▸ **Requirements**
Revise the listing from the line containing "The image size is (1280, 696)." through the line containing "Action: pyautogui.click(x=597, y=774)". Replace "computer-use agent" with "desktop automation agent" and keep everything else the same.

▸ **Data for the task**
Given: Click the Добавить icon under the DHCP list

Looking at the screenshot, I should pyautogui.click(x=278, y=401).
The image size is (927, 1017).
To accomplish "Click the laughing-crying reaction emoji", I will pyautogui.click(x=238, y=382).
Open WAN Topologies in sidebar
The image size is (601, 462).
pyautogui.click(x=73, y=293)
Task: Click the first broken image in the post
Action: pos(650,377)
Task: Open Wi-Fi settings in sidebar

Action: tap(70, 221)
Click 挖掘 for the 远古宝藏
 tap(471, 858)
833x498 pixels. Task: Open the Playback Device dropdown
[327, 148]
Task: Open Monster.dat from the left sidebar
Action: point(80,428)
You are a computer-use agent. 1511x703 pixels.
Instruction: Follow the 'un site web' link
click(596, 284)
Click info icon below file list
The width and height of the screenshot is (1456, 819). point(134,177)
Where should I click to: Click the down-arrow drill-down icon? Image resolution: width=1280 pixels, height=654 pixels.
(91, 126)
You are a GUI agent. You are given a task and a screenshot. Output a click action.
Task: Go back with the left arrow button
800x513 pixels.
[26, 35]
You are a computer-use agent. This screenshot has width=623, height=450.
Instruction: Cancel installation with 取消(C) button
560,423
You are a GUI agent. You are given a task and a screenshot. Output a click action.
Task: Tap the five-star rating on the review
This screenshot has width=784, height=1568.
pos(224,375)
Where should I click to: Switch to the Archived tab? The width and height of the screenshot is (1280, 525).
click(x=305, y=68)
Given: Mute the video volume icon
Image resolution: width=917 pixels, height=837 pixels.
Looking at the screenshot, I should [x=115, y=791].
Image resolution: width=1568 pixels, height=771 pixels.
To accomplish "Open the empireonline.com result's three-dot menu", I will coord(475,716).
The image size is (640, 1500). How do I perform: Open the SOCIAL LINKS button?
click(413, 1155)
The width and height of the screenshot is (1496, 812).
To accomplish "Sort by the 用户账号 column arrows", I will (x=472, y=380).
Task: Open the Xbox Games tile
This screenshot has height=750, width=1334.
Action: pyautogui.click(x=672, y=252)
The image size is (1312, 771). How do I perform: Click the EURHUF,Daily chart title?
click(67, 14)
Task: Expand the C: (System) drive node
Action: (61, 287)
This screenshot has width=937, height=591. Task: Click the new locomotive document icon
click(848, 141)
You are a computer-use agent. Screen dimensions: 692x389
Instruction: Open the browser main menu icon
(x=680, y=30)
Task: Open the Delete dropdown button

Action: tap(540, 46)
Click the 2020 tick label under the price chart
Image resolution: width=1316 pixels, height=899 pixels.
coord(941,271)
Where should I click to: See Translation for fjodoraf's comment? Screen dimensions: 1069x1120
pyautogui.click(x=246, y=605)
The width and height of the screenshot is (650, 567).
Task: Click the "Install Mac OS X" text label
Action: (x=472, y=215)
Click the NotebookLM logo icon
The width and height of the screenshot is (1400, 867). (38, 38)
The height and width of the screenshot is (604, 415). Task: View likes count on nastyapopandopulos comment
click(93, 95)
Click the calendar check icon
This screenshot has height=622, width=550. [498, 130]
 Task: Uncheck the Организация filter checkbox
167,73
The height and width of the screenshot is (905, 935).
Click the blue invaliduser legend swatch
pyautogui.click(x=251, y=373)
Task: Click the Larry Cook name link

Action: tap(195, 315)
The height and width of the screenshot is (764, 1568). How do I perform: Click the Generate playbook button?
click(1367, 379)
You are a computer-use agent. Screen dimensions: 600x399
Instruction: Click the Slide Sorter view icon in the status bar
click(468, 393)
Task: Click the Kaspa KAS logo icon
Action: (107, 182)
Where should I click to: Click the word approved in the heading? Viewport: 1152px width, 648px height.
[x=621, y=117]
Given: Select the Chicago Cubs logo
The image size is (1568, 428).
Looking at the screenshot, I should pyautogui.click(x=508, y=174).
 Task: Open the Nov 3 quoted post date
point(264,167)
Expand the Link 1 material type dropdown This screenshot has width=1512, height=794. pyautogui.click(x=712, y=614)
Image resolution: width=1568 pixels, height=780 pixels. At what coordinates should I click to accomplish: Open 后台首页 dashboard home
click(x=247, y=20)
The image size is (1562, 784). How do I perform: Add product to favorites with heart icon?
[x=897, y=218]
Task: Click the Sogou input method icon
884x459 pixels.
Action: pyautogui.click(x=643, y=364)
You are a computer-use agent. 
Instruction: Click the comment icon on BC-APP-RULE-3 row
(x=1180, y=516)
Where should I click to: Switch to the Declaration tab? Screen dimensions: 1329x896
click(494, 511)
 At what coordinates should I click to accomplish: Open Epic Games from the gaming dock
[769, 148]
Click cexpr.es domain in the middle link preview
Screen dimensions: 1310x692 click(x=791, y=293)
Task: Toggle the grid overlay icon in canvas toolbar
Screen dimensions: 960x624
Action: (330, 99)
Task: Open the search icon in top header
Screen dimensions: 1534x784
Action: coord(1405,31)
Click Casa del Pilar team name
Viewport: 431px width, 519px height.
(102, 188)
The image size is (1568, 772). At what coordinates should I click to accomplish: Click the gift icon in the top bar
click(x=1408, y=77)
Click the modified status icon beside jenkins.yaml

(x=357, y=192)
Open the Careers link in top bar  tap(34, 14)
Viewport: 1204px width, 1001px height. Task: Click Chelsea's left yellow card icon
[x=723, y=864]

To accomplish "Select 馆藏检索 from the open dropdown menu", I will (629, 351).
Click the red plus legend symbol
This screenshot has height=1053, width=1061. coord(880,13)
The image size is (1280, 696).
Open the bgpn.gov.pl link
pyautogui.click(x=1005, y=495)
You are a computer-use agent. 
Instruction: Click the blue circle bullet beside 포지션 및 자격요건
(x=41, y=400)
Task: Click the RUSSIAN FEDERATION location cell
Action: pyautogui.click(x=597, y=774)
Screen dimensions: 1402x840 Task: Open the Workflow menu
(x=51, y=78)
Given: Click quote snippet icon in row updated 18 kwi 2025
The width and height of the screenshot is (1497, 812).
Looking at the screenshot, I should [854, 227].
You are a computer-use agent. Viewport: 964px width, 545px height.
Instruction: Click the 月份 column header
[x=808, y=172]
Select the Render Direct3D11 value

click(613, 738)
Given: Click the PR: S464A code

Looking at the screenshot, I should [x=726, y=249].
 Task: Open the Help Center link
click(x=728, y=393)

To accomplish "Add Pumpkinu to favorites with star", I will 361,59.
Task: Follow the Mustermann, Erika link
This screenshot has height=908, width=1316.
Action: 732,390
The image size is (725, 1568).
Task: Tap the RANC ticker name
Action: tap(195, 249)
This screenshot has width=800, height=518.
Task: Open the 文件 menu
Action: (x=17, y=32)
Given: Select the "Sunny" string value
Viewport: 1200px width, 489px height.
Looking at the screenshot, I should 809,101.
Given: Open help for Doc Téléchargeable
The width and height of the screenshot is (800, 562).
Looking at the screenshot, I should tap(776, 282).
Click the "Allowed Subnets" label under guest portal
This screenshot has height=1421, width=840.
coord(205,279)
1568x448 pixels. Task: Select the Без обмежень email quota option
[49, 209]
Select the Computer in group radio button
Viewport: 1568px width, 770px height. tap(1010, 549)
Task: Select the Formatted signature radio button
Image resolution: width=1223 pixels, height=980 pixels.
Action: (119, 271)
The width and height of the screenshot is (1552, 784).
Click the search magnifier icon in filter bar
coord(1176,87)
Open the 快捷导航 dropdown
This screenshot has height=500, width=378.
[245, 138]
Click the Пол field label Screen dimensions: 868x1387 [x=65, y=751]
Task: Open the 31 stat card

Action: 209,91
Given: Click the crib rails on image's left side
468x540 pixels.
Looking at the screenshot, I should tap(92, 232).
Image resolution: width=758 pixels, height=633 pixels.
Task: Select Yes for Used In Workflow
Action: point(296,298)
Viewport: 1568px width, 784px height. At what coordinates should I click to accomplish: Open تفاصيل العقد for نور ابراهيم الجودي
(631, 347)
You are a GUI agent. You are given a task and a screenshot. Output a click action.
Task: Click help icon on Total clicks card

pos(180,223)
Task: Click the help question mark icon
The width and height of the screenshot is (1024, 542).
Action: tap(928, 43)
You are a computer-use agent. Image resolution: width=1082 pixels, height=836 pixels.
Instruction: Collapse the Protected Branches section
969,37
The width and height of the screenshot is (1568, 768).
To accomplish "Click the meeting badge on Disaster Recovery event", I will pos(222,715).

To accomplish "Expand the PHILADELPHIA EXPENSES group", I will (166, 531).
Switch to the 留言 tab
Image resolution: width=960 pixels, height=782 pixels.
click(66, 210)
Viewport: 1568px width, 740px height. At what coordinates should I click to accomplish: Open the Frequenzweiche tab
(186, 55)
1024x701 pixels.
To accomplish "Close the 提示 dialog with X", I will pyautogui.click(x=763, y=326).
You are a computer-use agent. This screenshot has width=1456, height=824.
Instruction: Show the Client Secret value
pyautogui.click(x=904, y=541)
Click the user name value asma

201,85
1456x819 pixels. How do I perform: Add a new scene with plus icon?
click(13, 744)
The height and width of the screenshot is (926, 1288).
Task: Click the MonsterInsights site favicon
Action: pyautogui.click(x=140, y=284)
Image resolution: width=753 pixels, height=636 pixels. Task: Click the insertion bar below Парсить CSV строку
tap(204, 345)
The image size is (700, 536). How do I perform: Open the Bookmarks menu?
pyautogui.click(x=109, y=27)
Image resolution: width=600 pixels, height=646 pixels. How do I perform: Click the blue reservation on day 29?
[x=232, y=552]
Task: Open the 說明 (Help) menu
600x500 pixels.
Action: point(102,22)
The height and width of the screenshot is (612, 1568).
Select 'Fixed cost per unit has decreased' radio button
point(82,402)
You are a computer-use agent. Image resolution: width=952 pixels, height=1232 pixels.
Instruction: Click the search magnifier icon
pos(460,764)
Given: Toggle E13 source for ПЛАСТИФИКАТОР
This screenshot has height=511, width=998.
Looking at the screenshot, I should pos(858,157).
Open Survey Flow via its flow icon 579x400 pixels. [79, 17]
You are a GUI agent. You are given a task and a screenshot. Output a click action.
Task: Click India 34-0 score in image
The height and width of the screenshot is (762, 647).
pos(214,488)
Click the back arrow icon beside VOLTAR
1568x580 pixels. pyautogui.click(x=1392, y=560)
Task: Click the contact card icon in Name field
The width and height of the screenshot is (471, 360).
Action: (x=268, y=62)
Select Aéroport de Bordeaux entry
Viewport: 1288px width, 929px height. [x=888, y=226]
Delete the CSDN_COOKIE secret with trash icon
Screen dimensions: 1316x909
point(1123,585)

▸ **The solution**
The image size is (1280, 696).
Open the bgpn.gov.pl link
pyautogui.click(x=1005, y=495)
You are a desktop automation agent. 
Instruction: Click the blue circle bullet beside 포지션 및 자격요건
(x=41, y=400)
Task: Click the RUSSIAN FEDERATION location cell
Action: pyautogui.click(x=597, y=774)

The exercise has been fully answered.